Political leaders of developing countries face constant pressure to generate enough electricity for their populations as they are being asked to reduce dependence on fossil fuels. In a bold and rebellious move, India has ordered reopening more than 100 dormant coal mines to meet skyrocketing domestic power demand.

The action is just one of the many measures that the country has taken to ensure a seamless supply of coal to power plants that generate more than 70 percent of the electricity consumed by the subcontinent’s industries and 1.3 billion people. Leaders in developing parts of the world are ready to wear a badge of dishonor that climate alarmists award those who reject their absurd policy proposals.

“Earlier we were hailed as bad boys because we were promoting fossil fuel and now we are in the news that we are not supplying enough of it,” said India’s Coal Secretary, pointing to the negative coverage of a media that change colors as frequently as chameleons and the global hypocrisy over fossil fuels.

The post-pandemic economic recovery has sent power demand to unprecedented levels, resulting in rapid depletion of coal stockpiles at power plants and threatening serious consequences both to individual lives and major industrial processes.

Consistent with recent policies, India has again chosen to prioritize energy production over climate policies.
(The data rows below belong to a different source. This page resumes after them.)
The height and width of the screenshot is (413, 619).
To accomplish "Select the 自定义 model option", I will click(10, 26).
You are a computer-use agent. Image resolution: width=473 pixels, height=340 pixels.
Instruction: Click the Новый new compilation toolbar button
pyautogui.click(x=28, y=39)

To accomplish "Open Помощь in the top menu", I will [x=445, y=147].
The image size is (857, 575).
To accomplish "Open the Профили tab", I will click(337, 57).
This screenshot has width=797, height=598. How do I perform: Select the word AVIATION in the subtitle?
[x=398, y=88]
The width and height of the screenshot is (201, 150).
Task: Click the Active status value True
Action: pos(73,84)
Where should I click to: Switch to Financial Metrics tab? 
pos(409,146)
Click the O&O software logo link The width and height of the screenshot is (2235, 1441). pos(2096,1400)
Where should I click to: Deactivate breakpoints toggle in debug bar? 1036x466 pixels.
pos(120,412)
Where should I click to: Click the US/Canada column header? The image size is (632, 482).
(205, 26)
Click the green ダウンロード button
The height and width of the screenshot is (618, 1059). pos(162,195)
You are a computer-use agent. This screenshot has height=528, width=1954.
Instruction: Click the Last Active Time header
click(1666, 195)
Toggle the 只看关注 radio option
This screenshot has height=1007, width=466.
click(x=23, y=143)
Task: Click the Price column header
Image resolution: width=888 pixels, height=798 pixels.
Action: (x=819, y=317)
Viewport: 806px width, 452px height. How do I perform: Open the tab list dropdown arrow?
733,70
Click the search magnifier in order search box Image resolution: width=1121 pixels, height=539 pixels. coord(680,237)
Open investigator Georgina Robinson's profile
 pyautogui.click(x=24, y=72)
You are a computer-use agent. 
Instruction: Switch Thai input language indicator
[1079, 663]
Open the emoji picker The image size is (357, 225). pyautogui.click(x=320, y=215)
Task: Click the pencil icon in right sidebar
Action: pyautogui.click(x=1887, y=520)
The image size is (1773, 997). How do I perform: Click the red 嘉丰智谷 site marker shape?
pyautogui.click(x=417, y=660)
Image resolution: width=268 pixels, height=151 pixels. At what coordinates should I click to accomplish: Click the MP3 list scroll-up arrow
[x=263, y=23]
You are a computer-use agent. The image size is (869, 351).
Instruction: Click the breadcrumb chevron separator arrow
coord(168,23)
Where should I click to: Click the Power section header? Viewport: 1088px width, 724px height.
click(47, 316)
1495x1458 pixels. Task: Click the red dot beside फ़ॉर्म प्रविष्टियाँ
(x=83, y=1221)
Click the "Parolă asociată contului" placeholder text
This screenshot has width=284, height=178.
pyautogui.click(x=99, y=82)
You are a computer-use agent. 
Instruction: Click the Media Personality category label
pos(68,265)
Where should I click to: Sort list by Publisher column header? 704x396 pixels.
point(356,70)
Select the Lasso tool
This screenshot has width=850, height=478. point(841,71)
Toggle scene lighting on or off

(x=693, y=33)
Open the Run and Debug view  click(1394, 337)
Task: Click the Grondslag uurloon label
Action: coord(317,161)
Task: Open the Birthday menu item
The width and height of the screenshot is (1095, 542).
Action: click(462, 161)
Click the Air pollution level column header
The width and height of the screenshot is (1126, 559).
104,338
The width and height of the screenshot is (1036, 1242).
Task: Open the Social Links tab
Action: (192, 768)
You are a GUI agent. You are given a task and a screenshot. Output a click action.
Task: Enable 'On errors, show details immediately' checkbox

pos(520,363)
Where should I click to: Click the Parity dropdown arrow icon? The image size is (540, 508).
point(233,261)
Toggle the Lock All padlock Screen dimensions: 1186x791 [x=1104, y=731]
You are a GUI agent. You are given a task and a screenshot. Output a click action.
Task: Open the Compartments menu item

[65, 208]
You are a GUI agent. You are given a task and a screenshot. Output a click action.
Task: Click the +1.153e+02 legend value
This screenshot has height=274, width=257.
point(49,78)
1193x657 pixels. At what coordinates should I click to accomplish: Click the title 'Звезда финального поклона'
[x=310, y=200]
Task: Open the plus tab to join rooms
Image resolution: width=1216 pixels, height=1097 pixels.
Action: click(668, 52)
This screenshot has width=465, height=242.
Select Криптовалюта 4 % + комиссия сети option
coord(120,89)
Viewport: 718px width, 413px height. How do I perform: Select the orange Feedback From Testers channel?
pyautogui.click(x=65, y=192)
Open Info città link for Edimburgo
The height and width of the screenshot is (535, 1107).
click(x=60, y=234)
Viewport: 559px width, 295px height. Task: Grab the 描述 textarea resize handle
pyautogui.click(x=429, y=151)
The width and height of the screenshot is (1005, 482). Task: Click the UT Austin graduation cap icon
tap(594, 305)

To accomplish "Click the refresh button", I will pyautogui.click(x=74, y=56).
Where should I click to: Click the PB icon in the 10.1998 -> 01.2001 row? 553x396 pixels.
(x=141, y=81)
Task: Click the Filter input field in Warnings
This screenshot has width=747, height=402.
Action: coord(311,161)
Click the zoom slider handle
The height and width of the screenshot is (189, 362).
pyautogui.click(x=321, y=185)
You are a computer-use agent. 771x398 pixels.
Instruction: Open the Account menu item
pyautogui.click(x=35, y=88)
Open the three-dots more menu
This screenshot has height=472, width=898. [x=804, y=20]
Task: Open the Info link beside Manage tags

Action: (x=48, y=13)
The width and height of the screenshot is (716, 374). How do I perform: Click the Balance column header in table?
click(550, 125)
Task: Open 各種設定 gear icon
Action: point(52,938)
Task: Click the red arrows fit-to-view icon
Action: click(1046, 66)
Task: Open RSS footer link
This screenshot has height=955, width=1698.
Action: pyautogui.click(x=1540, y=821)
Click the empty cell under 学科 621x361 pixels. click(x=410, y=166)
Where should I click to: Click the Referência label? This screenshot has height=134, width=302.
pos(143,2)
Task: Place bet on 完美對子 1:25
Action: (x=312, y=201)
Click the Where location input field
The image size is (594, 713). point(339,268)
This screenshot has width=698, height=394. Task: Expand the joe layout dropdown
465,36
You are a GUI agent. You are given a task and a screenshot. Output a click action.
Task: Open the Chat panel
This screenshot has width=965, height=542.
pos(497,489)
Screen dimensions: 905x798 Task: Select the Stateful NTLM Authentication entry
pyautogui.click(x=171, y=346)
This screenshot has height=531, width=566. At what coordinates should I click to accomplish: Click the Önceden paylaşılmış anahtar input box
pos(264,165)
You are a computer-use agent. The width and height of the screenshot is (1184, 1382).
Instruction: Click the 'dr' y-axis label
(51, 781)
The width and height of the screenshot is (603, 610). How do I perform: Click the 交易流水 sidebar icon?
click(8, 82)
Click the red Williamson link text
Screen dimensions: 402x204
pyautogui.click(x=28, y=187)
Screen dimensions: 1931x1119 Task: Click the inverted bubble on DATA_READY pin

The number of mines to reopen is expected to total nearly 200 soon.

In fact, the government is going as far as to remove mandatory technical requirements for the immediate operation of these mines. “With the mine developer and operator model already existing, companies bidding for shut mines need not be technically qualified to do the mining work and the same could be outsourced on payment of a fee,” said a coal ministry official.

In addition, the government has ordered the removal of environmental regulations that are needed before currently operational coal mines can increase production. In a memo, the government asked operating mines to increase production by as much as 40 percent. Forget international climate strictures, the country is dispensing with local environmental regulations to meet energy demand. Desperate times require desperate measures, we suppose.

There are talks of providing loans to increase domestic coal production. Business Standard reported that “leading mining companies, including Adani Enterprises, Vedanta and Essel Mining, have informed the coal ministry that they will be keen to add sizable chunks of investment to expand coal production. This means they will need more bank financing — marking a reversal of the climate change programme. And the government is keen to walk the extra mile to make it happen.”

The federal government has also ensured that new funding mechanisms will be put in place for its thermal plants to procure more imported coal from countries like Indonesia. Not to forget, the country’s railways have already suspended many commercial passenger trains to free up the tracks for coal freights.

These measures are just the beginning of dominance by fossil fuels as an energy source in a country that will have the world’s highest rate of growth in electricity demand over the next two decades. Last November, the Indian prime minister called out the colonial mindset of Western political leaders when it came to energy freedom in developing parts of the world.

Those in charge of India’s power generation embrace the “bad boy” tag to ensure that 1.3 billion people have affordable and reliable power. However, their legacy may be one of wisdom while those who cling to foggy, pseudo-scientific projections about climate lead their people to economic decline.

Vijay Jayaraj is a Research Associate at the CO2 Coalition, Arlington, Va., and holds a Masters degree in environmental sciences from the University of East Anglia, England. He resides in Bengaluru, India.